# HANA Cloud - Predicitive Analysis Library Hands On


### Documentation
- SAP HANA Python Client API for Machine Learning Algorithms: https://pypi.org/project/hana-ml/

- SAP HANA Predictive Analysis Library (PAL): https://help.sap.com/viewer/2cfbc5cf2bc14f028cfbe2a2bba60a50/1.0.12/en-US

SAP HANA ML Library
You will be using the 'SAP HANA Python Client API for Machine Learning Algorithm'.

### 1.	How can we directly access the data in our HANA? 

In [None]:
!pip install hana_ml

In [None]:
import hana_ml

In [None]:
hana_address = #your hostname as string
hana_port = #your port as integer
hana_user = #your user as string
hana_password = #your password as string
hana_encrypt = 'true' #for HANA Cloud

In [None]:
import hana_ml.dataframe as dataframe

# Establish connection
conn = dataframe.ConnectionContext(address = hana_address,
                                   port = hana_port, 
                                   user = hana_user, 
                                   password = hana_password, 
                                   encrypt = hana_encrypt,
                                   sslValidateCertificate = 'false')

Through a HANA Key we are able to hide our login credentials.

In [None]:
import hana_ml.dataframe as dataframe

# Establish connection
conn = dataframe.ConnectionContext(userkey = 'MYHANACLOUD',
                                   encrypt = 'true',
                                   sslValidateCertificate = 'false')

In [None]:
import pandas as pd
#load data, change path to your directory
df = pd.read_csv(r"C:\<yourpath>")
df.head()

In [None]:
#change columns to upper string
df.columns = map(str.upper, df.columns)

In [None]:
#insert a product ID, which will later be used as key
df.insert(0, 'PRODUCT_ID', df.reset_index().index)

In [None]:
#control a sample of the data
df.head()

In [None]:
#Create a SAP HANA dataframe and point it to the table with the uploaded data.
df_remote = dataframe.create_dataframe_from_pandas(connection_context = conn, 
                                                   pandas_df = df, 
                                                   table_name = 'PREDICTIVEQUALITY',
                                                   force = True,
                                                   replace = False)

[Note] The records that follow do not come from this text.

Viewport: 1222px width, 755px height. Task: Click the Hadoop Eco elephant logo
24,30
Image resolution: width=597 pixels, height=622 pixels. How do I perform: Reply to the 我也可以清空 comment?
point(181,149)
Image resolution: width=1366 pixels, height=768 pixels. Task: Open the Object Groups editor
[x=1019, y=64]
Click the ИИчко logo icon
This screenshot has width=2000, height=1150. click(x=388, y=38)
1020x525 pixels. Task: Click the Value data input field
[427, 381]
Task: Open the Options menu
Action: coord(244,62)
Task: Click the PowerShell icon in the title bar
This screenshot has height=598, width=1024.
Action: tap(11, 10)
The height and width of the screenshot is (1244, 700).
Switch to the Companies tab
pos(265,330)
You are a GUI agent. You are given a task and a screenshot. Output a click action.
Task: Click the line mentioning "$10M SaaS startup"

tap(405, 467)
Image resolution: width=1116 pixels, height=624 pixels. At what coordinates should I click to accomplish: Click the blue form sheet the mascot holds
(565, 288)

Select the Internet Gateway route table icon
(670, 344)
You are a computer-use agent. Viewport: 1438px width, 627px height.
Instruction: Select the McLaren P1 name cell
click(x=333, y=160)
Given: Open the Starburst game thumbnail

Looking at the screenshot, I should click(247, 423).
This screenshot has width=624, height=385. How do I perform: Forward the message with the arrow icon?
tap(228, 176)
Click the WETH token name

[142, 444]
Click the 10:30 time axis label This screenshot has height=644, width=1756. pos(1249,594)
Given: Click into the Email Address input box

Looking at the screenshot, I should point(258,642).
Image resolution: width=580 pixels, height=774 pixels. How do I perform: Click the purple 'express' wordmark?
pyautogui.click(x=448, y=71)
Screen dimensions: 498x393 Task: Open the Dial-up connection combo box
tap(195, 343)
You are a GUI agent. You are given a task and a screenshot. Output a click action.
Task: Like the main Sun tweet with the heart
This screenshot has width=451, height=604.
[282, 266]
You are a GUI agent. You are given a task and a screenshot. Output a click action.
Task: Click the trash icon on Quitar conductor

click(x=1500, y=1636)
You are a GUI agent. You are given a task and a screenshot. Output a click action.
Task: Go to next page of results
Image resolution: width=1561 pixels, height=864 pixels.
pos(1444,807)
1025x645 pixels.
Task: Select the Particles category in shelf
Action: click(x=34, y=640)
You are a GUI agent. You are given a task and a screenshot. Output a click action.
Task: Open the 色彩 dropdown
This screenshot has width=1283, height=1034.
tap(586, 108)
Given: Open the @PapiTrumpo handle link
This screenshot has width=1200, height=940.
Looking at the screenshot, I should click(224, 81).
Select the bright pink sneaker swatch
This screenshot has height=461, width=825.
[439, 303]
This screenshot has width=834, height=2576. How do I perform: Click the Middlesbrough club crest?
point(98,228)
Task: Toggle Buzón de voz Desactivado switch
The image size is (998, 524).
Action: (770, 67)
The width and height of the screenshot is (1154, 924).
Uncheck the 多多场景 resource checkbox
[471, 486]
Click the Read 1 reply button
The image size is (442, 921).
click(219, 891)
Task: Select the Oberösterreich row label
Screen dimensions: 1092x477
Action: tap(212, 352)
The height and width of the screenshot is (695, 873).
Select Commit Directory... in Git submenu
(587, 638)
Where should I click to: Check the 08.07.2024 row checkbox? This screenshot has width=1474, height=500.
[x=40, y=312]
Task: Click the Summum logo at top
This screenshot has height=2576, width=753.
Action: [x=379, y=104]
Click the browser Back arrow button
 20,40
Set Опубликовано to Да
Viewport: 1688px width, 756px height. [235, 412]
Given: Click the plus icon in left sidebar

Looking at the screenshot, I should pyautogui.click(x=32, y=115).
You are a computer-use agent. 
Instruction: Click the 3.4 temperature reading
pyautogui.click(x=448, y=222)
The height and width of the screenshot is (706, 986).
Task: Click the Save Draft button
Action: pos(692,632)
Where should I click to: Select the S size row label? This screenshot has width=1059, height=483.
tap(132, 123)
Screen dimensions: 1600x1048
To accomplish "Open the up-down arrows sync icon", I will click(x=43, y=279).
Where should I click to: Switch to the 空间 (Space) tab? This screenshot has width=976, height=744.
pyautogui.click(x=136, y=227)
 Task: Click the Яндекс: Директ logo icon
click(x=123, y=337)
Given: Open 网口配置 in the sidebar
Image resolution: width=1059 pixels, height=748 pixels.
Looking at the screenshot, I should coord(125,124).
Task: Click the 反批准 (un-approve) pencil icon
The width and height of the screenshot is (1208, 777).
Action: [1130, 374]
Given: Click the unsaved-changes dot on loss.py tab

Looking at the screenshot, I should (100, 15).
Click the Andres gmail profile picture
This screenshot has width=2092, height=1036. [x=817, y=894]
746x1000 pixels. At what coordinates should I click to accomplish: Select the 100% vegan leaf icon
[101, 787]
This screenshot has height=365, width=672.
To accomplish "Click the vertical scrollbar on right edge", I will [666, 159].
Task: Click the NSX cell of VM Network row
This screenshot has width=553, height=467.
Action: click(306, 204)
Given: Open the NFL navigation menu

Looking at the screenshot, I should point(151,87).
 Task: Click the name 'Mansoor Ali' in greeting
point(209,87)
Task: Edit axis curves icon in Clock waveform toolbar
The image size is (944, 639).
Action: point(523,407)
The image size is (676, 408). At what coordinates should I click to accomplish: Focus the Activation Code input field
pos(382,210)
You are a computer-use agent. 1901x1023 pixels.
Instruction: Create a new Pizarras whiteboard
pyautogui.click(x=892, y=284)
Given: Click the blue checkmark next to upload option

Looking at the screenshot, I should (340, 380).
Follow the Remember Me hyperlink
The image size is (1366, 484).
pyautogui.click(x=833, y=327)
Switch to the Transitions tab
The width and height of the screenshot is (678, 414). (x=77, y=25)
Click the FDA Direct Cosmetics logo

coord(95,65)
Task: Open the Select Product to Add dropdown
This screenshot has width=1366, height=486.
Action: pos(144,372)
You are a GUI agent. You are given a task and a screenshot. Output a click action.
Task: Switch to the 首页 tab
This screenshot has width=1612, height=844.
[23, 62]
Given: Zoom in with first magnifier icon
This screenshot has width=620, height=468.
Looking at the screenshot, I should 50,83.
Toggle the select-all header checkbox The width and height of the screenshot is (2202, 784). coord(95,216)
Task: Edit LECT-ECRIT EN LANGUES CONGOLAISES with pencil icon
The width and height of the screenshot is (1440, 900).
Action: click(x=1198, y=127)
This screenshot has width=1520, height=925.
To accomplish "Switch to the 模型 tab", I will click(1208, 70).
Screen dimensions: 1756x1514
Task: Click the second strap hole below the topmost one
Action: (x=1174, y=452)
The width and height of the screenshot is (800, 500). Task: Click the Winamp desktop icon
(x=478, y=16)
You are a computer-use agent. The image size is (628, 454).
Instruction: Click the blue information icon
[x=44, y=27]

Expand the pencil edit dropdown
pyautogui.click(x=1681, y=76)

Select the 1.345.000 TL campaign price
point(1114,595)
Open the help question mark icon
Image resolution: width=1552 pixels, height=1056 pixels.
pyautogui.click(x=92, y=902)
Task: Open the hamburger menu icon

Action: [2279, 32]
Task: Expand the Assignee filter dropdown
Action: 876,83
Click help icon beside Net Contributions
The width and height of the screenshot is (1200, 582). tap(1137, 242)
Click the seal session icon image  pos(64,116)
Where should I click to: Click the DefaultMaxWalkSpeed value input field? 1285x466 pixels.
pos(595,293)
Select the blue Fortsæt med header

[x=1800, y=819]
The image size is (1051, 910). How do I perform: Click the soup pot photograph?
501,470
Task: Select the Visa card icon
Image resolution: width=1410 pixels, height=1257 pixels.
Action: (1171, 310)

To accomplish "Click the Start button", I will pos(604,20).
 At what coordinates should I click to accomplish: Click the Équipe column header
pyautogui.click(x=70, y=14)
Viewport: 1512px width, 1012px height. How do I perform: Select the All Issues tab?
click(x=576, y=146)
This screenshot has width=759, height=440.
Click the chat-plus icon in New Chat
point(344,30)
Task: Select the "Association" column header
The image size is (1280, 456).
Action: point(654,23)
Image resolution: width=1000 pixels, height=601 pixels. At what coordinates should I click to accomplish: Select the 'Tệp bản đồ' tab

### 2.	How can we explore our data and react to data quality issues early? 

In [None]:
#control the size of the data
df_remote.count()

In [None]:
#control the variable types in SAP HANA
df_remote.dtypes()

The variable QUALITY is binary and labels all products of bad quality with a 1. Since this is a categorical variable we transform it to type NVARCHAR with the following command. 

In [None]:
#transform the variable QUALITY
df_remote = df_remote.cast('QUALITY', 'NVARCHAR(20)')

In [None]:
#control the variable types
df_remote.dtypes()

In [None]:
#describe the data in SAP HANA
df_remote.describe().collect()

In [None]:
#create a Data Report for further exploration
from hana_ml.visualizers.dataset_report import DatasetReportBuilder
datasetReportBuilder = DatasetReportBuilder()
datasetReportBuilder.build(df_remote, key="PRODUCT_ID")

In [None]:
#generate Data Report directly in Jupyter Notebook
datasetReportBuilder.generate_notebook_iframe_report()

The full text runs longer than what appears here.